- Study text -
Saturday, July 30, 2011

Look who's here!!!

No, it's not the baby! Don't be silly!

BUT my infamous glider has arrived!!! YEA!

Ohh soo comfy and wonderful!! I love it! And it even fits! Well, it just fits, but it fits and I can rock and swivel and not hit all the walls! Success!  Now I can fall asleep rocking and nursing my little guy! (Too bad Scott won't let me try it out now for fear my water will break on it and I will "ruin" it. Ugh)



Nursery complete! Now all we need is a baby ....

8 days and countin' ... :)

Friday, July 29, 2011

I need clown shoes. Stat.

Ew. Ew. Ew.

I know that it's summer (and a hot one) and I know that your feet are supposed to swell during pregnancy, which is precisely the reason that I didn't try on the *super adorable* (and affordable!) heels I saw in Water Tower the other day.  But, for the most part, mine haven't been noticeably bigger, so for that I've been grateful, but last night. Ew. I spent a good 5 straight hours on the couch working before I got up to use the bathroom and I could not walk! I was all like what the heck? And then I looked at my feet! And they were HUGE. For real H.U.G.E.  I'm currently in my "do I have preeclampsia" scare (because it's the next natural step in my paranoia) and one of the symptoms is sudden and severe swelling so of course I'm even more convinced (even though my doctor took my blood pressure 4x only two days ago and the last 3 times were normal -- high blood pressure is apparently the biggest indicator of the dangerous and deadly (!!) condition and a reason to induce you immediately).  But my doctor was asking me if I had all the other symptoms (including swelling) and at that moment, I hadn't.  But now my feet are huge and it was quite sudden. Oooor, I'm just noticing it because I'm looking for it.  But you know that Full House episode where Michelle thinks she has big feet and she has the dream where her feet keep growing and growing until they take over the whole house? (Yes, ask my husband, I can revert any problem in life back to a Full House episode). That is how I'm feeling! Ahh, it's really scary. I'd show you a picture, but I don't want to scare you off your computer! I should probably go back to that episode and figure out what Danny told Michelle to stop her "my feet are taking over the world" nightmares ... :(

38 weeks. 4 days. And depressed.

- Extracted entries -
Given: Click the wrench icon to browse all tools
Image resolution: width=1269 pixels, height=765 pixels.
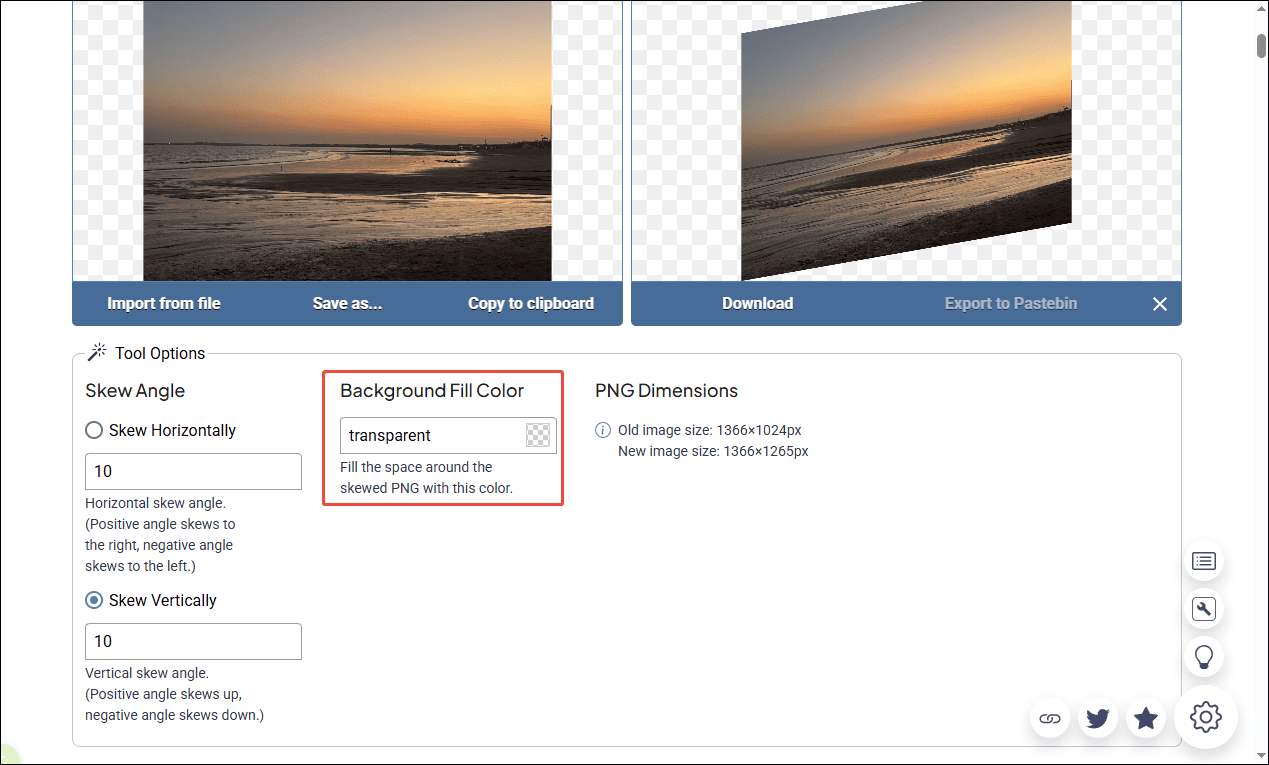Looking at the screenshot, I should coord(1203,609).
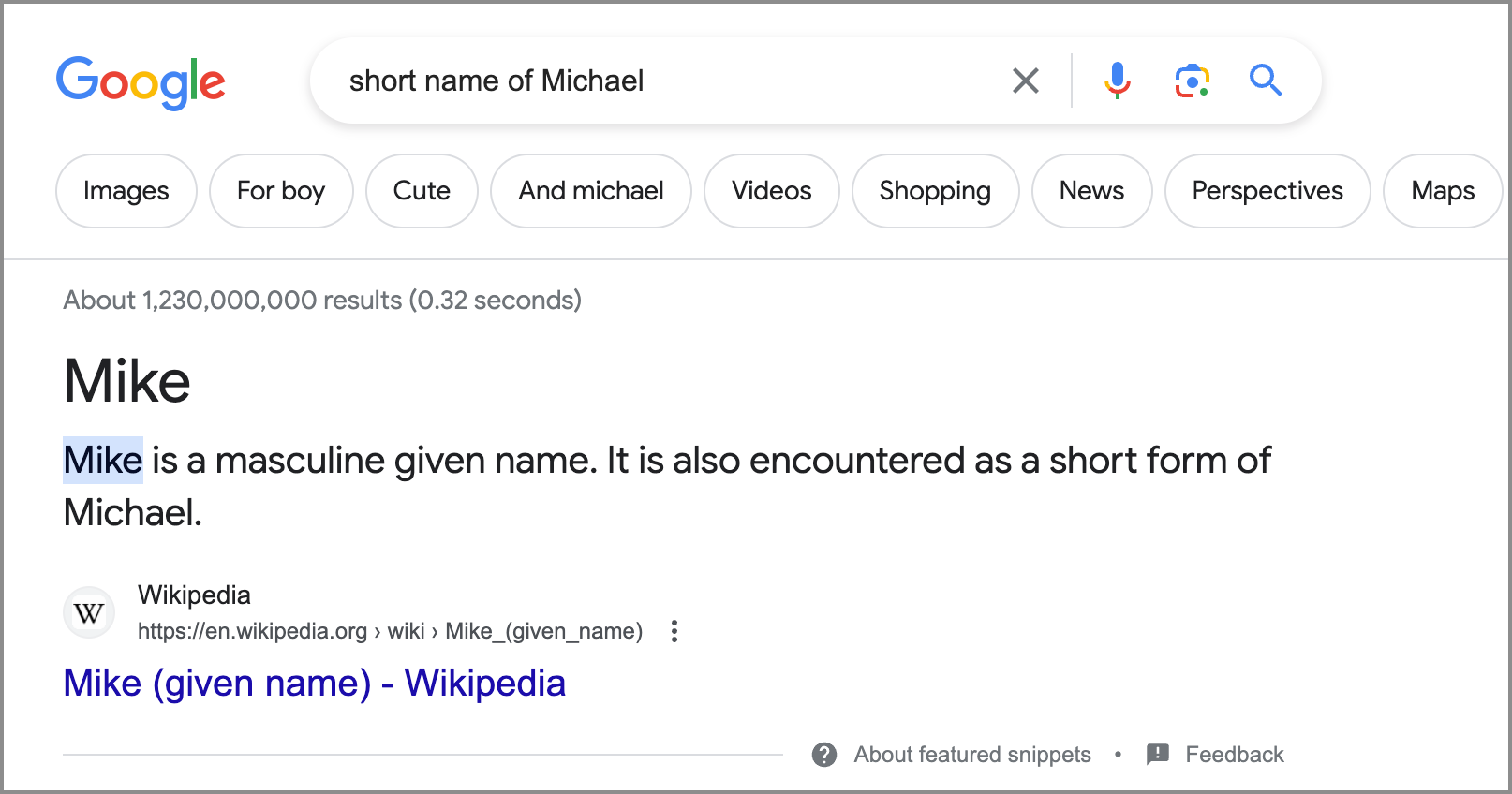Click the question mark help icon

(x=824, y=755)
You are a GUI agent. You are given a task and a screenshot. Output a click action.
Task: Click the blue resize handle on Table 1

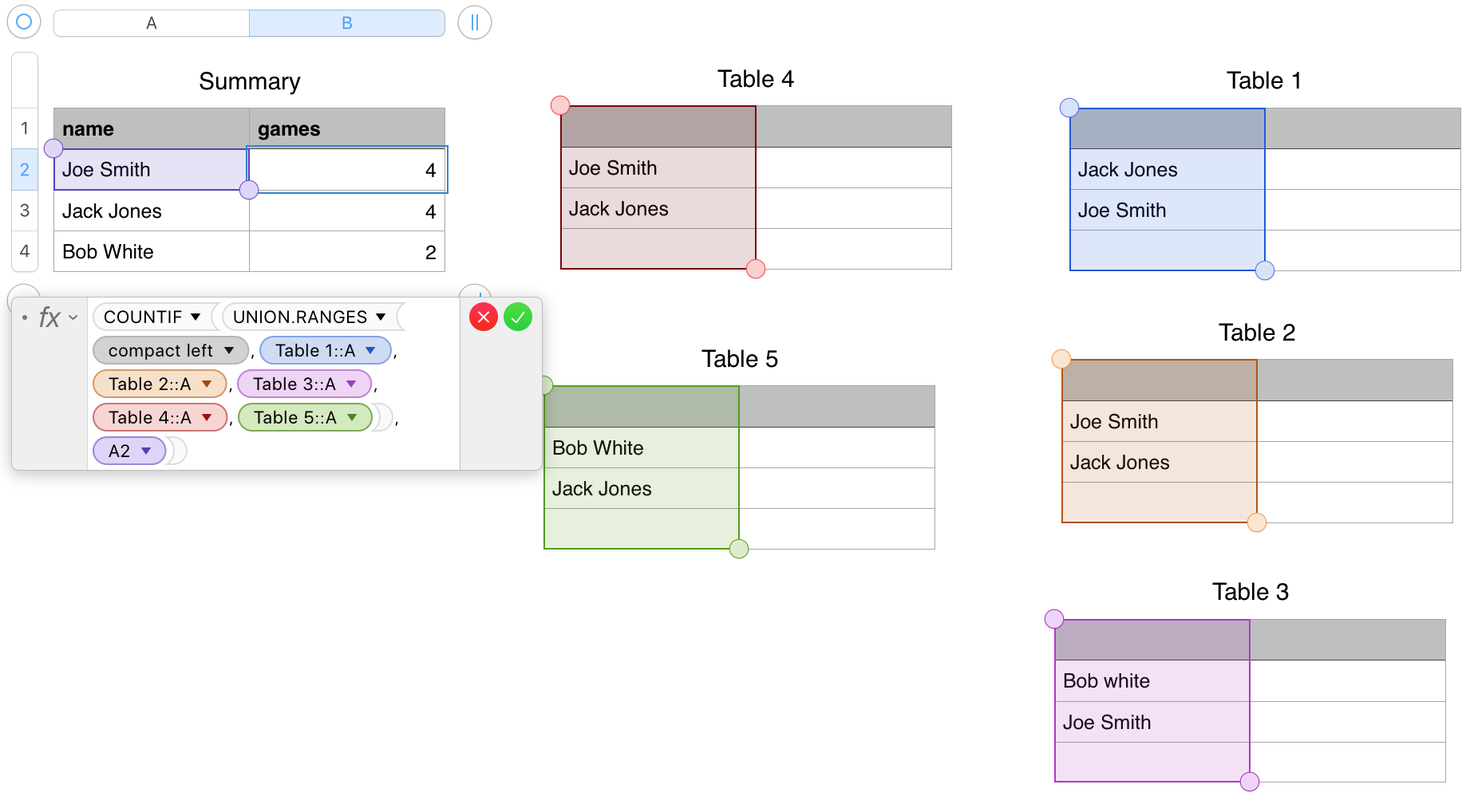click(x=1265, y=271)
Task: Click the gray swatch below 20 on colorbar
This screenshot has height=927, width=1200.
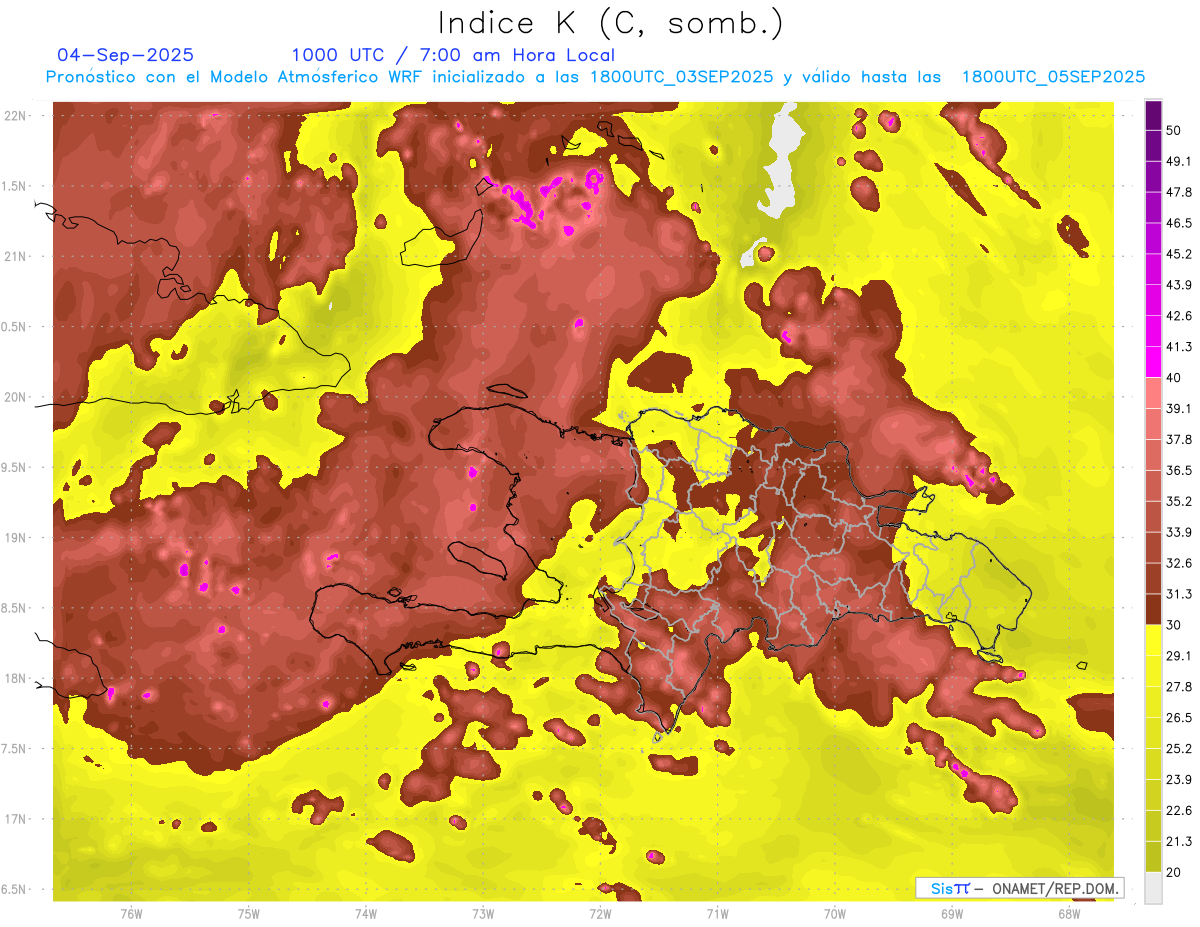Action: (1153, 887)
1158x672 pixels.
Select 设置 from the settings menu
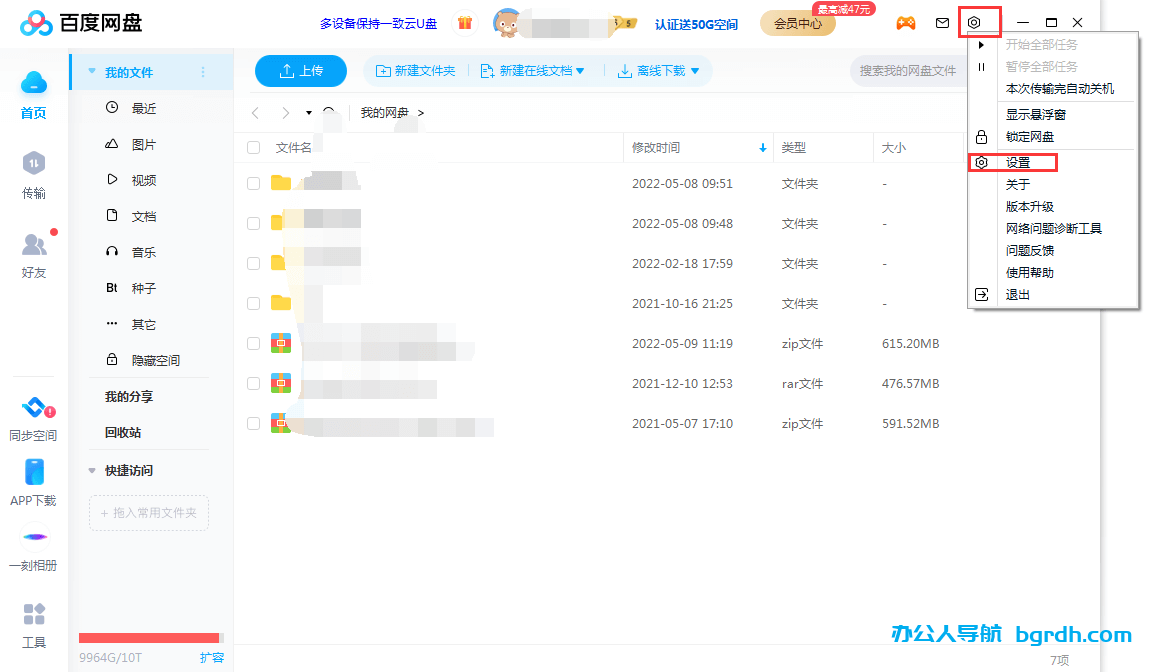(x=1022, y=161)
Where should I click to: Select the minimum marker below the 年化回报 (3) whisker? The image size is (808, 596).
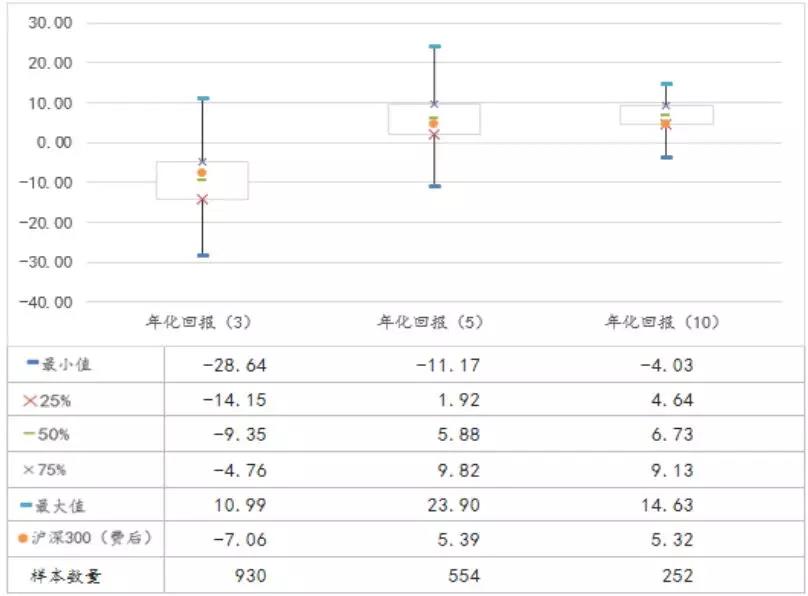click(202, 256)
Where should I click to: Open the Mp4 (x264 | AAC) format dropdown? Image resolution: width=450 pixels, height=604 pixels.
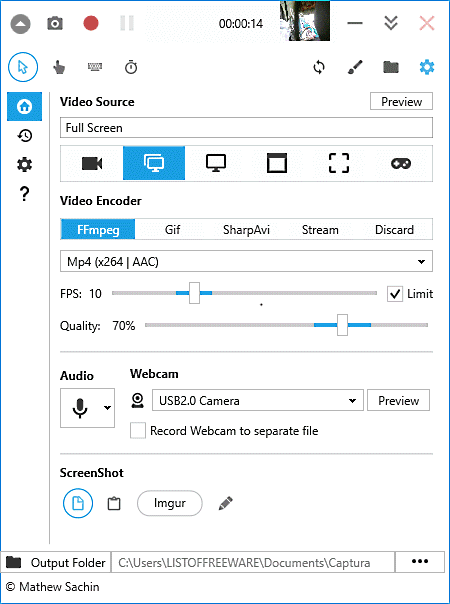click(x=246, y=262)
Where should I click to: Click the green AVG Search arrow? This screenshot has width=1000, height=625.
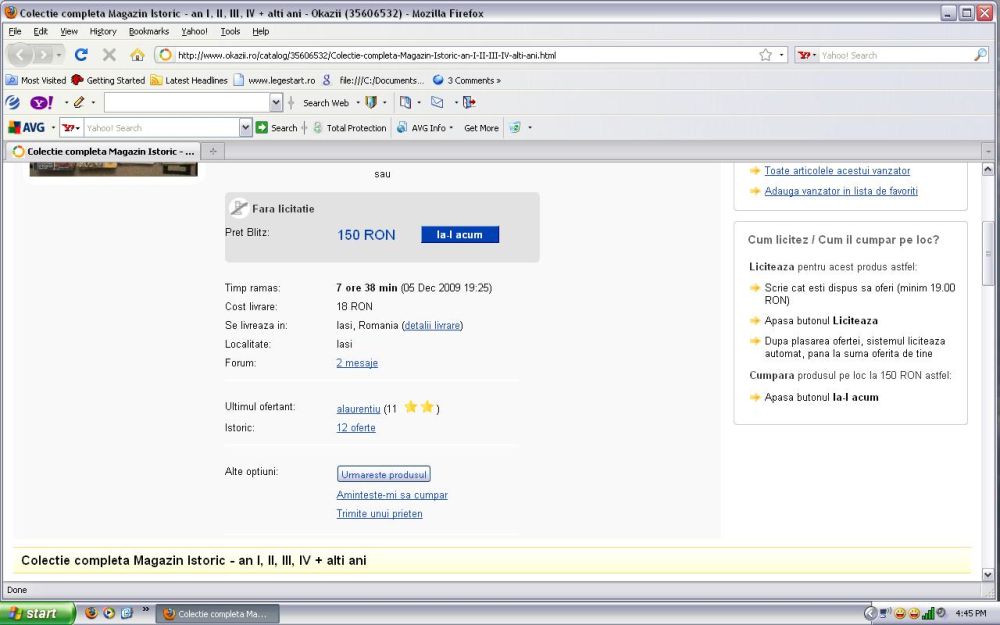(262, 128)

- Exercise 1 -
In the blog post, how many hours did the writer spend working on the couch before getting up and finding it hard to walk?
- Exercise 2 -
Write out the passage of the blog post from "No, it's not" to "countin' ... :)".

- Response 1 -
A good 5 straight hours.

- Response 2 -
No, it's not the baby! Don't be silly!

BUT my infamous glider has arrived!!! YEA!

Ohh soo comfy and wonderful!! I love it! And it even fits! Well, it just fits, but it fits and I can rock and swivel and not hit all the walls! Success!  Now I can fall asleep rocking and nursing my little guy! (Too bad Scott won't let me try it out now for fear my water will break on it and I will "ruin" it. Ugh)



Nursery complete! Now all we need is a baby ....

8 days and countin' ... :)